Goodfellow Inc. heads into its May 12 Q2 results with a striking contradiction: virtually no one is short the stock, yet the cost to borrow it has jumped sharply over the past month.
The most notable move in the lending market is in the cost of borrow, not the size of the short position. Borrowing costs have climbed to 8.3% annually — up roughly 45% on the week and nearly five times where they sat a month ago. That spike happened even as reported short interest collapsed. Estimated shares short fell from 1,600 in late March to just 29 today, dropping the short interest as a percentage of free float to a negligible 0.0006%. The disconnect — higher borrow costs alongside vanishing short positions — points to an extremely thin lending pool where tiny changes in demand move the rate. Availability is correspondingly tight: the lending pool is around 80% utilised as of April 23, down fractionally from a near-full 95% the day before, and the 52-week peak was 96%. With so few shares available to borrow, the market for GDL's stock is essentially one-sided.

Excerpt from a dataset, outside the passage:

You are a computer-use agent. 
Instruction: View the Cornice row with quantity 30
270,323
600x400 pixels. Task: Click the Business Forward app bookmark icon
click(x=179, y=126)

The ORTEX short score reinforces that picture, though not in the way bears would want. The score briefly spiked to around 49 on April 22-23 before snapping back to 27 — a reading that sits firmly in the lower third of the market. That two-day elevation coincided with the availability tightening to its highest levels; once those positions cleared, the score reverted. At 27, the short score signals limited bearish conviction. The ORTEX combined score is similarly modest at 29. For context, Goodfellow ranks in the 87th percentile on short score rank — meaning the short pressure here is higher than most stocks in its universe even at these low absolute levels — but in the 5th percentile for utilisation rank, meaning very few comparable situations have borrow this fully used.

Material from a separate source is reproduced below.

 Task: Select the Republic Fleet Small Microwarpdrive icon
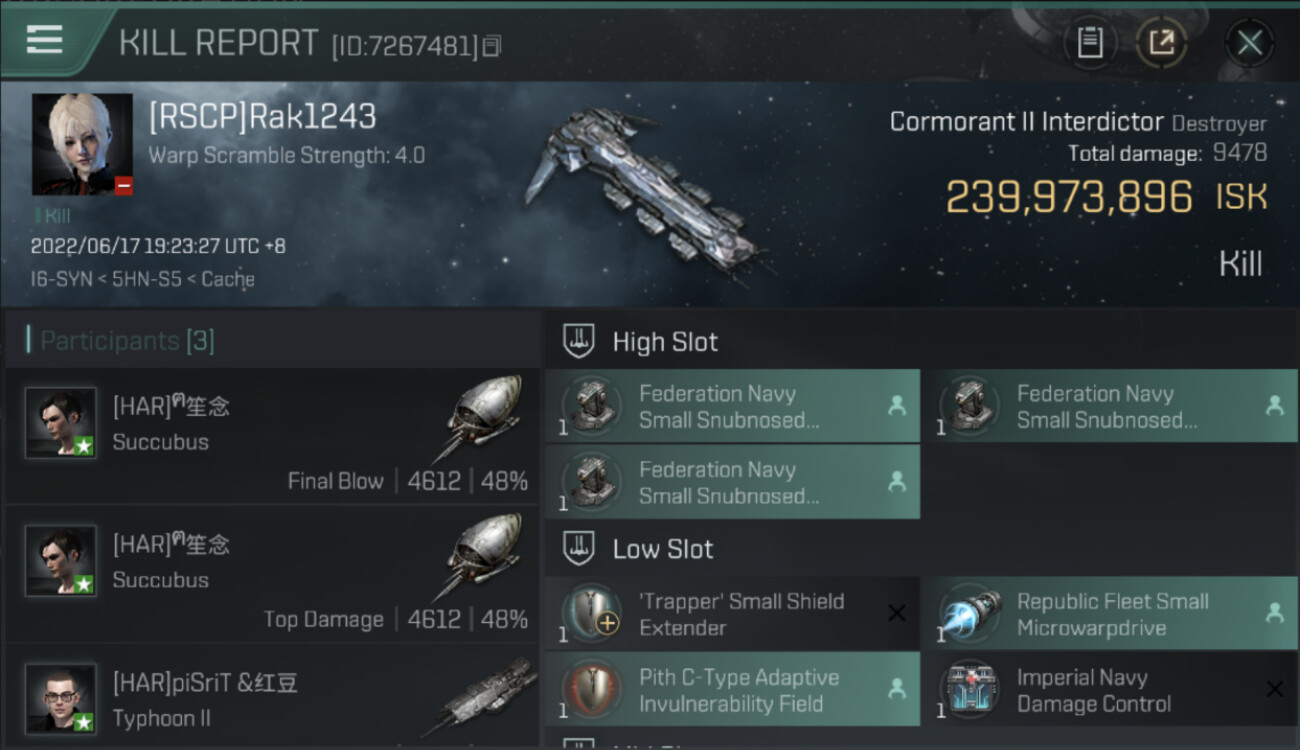pos(970,614)
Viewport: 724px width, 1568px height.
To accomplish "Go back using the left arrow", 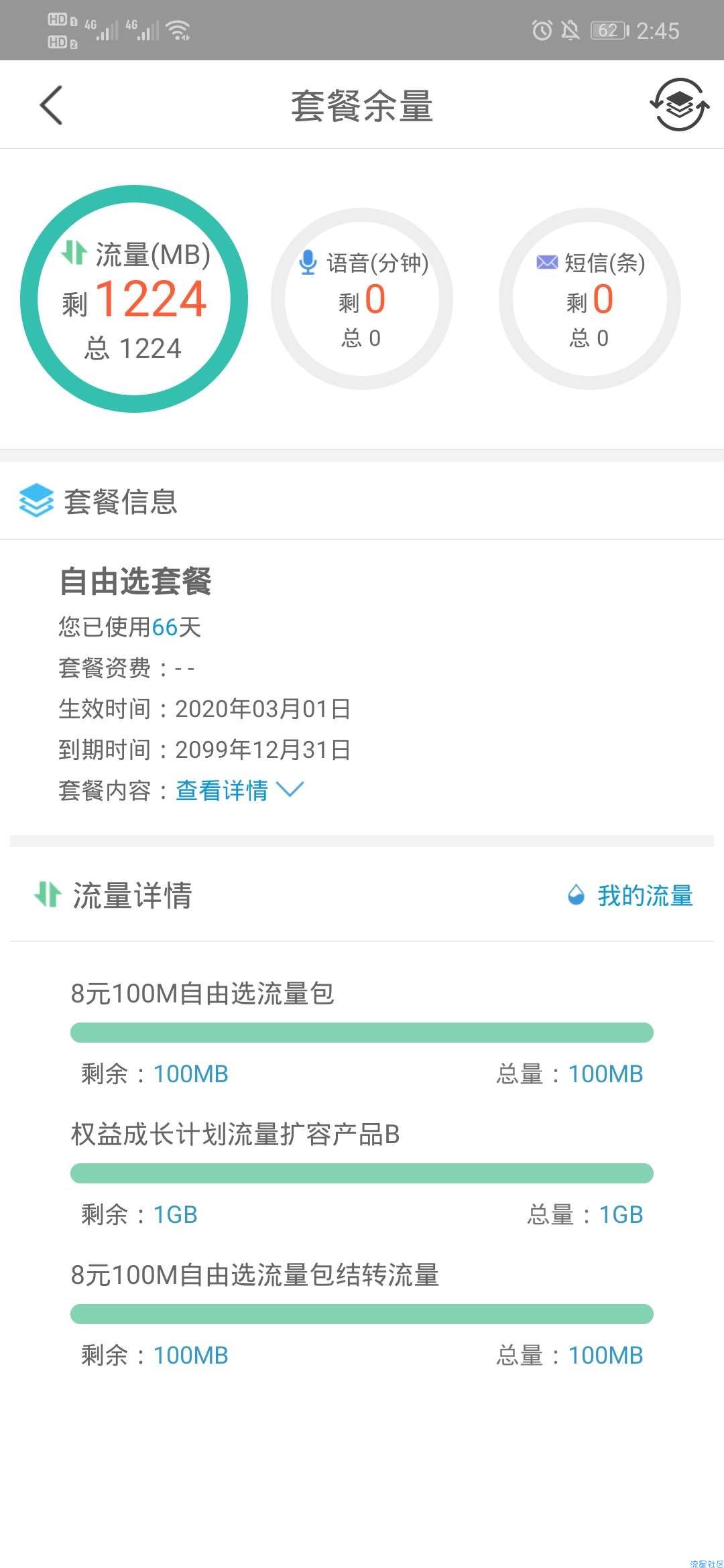I will [x=51, y=105].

Fundamentally, Goodfellow is navigating a soft patch. Q1 results released April 8 showed sales of CAD 108.7 million, down from CAD 111.2 million a year earlier. The net loss widened to CAD 3.1 million from CAD 2.3 million. That follows a full-year fiscal 2025 result that saw sales recover to CAD 543 million but net income roughly halve year-on-year to CAD 7.1 million, with basic EPS falling to CAD 0.86 from CAD 1.58. Soft Canadian construction demand is the headline factor; industry snapshots from late April continue to flag weak pulp and wood products demand. Recent earnings reactions have been contained — the stock fell just 1.4% after the April 8 print and has moved within a tight 2.4% range either way over the last four quarterly announcements, suggesting the market is broadly calibrated to this cycle.

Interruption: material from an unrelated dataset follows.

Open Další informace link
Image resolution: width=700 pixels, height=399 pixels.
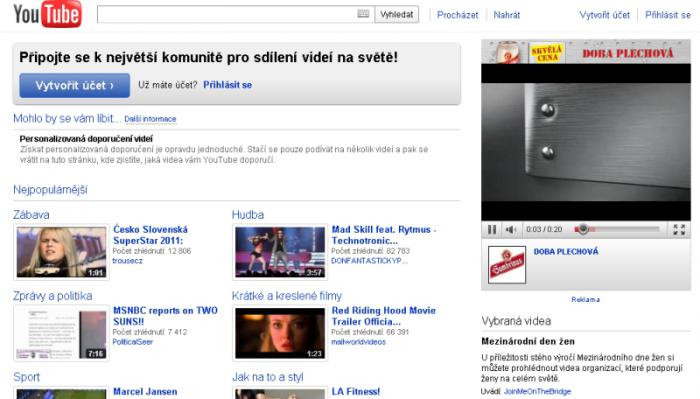click(150, 119)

The ownership picture underlines the illiquid, family-controlled character of the stock. The Goodfellow family and associated holding companies control roughly 41% of shares between them, and the top nine disclosed holders account for the vast majority of the register. FMR LLC added just over 19,000 shares to its 10.2% position in the period to January 2026. Insider activity is dated — the most recent disclosed trade was the CEO, Patrick Goodfellow, buying 2,000 shares at CAD 11.40 in August 2025. At CAD 11.65, the stock is barely above that level a full eight months later. The Chairman, Robert Hall, made multiple small open-market purchases in April and May 2025 at prices between CAD 11.10 and CAD 11.20. Both executives were buying at or near current prices, in a stock that has been effectively flat for a year.
The May 12 print is therefore a test of whether Q1's widening loss was seasonal noise — first quarters are typically the weakest for lumber and building materials distributors in Canada — or the early read on a more prolonged demand trough. The dividend history is stale, with the last declared cash dividend in early 2022, making income a non-driver. What to watch is whether construction-related demand commentary improves alongside any sequential recovery in sales volume, and whether the spike in borrow costs from a thin lending pool persists or resolves as the event approaches.